Humza Yousaf has resigned as Scotland’s first minister—just three days after saying he intended “absolutely to fight” for his position, and talked of “winning.”
The leader of the hard-left Scottish National Party (SNP) laid the seeds of his own demise last week after he ended the governing coalition deal between his party and the Scottish Greens—an agreement he previously described as “worth its weight in gold.”
Yousaf jumped out of this coalition before the Greens had the chance to vote on ending it themselves. He has now jumped from his position as first minister rather than give Scottish politicians the joy of booting him out of office via a vote of no confidence which was tabled following the government’s (self-inflicted) breakdown.
Former SNP leader and Scottish First Minister Alex Salmond, who is now leader of the pro-independence Alba Party, says that Yousaf, who has been in office for 13 months, will be remembered as “Humza the Brief.”

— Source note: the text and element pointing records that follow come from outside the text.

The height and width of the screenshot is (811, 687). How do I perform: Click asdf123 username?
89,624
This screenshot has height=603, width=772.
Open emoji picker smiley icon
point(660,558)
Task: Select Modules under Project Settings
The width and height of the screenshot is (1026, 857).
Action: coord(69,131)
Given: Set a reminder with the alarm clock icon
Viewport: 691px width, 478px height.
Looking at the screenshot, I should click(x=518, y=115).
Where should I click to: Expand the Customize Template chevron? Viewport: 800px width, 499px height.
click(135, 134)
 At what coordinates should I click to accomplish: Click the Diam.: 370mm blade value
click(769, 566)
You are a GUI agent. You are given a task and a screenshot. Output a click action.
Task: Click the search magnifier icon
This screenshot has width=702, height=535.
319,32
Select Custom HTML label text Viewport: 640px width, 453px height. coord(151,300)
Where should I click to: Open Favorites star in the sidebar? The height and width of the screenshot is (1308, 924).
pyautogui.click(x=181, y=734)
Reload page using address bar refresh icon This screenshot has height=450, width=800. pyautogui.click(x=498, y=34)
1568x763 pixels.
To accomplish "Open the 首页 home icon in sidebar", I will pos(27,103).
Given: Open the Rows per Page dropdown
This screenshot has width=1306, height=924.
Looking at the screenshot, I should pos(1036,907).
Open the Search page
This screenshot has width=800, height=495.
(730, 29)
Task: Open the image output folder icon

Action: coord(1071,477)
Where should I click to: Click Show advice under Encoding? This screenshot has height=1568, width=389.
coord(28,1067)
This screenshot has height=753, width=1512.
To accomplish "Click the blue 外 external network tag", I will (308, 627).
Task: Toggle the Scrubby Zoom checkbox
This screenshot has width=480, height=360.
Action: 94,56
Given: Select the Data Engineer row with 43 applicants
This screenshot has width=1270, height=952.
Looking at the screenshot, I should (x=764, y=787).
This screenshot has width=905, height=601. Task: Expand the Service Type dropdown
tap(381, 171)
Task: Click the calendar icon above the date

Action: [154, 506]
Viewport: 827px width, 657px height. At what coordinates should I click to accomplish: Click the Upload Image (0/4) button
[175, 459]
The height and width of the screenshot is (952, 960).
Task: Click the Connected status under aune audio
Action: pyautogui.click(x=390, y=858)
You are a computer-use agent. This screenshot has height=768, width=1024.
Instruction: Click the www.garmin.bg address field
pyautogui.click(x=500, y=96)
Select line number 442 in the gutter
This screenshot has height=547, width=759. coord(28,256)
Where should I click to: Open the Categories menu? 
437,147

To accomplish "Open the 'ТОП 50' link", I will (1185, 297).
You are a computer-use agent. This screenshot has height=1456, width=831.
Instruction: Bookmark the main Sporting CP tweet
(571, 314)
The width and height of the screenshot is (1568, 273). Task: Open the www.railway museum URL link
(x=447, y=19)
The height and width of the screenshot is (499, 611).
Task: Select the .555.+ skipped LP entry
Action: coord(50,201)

It is likely that he would much rather be forgotten about altogether, rather than be remembered for the unworkable—yet still unmistakably draconian—Hate Crime and Public Order Act which has dominated both the Scottish and wider UK press in recent weeks.
Had Yousaf decided to fight the votes of confidence this week, it is understood that he would have needed to secure the support of Alba MSP Ash Regan. Salmond, her boss, said that in order for such support to be given, the SNP would have to commit to stepping away from “identity politics” and engage with the “people’s priorities”—such as health, housing, education and industry—instead.
Indeed, journalist Brendan O’Neill wrote in Spiked that Yousaf’s “pompous disdain” for Scots, coupled with his being “beholden to the ideology of woke,” made him “everything that’s wrong with modern politics.”
Joseph Dinnage, the deputy editor of CapX, added that Yousaf’s “lack of judgment, foresight and frankly, grace should go down in politics textbooks as a case study for how not to govern.”
Yousaf told reporters at midday that he had decided to resign “after spending the weekend reflecting on what is best for my party, for the government and for the country I lead.” His opponents will not, however, have been overly pleased to learn that he will remain in office while the SNP carries out a full leadership election.
In a (not-so) final rebuke to his critics, Yousaf celebrated the fact “we now live in a UK that has a British-Hindu prime minister, a Muslim mayor of London, a black Welsh first minister and, for a little while longer, a Scotts-Asian first minister,” which he said proves that multiculturalism has been a success.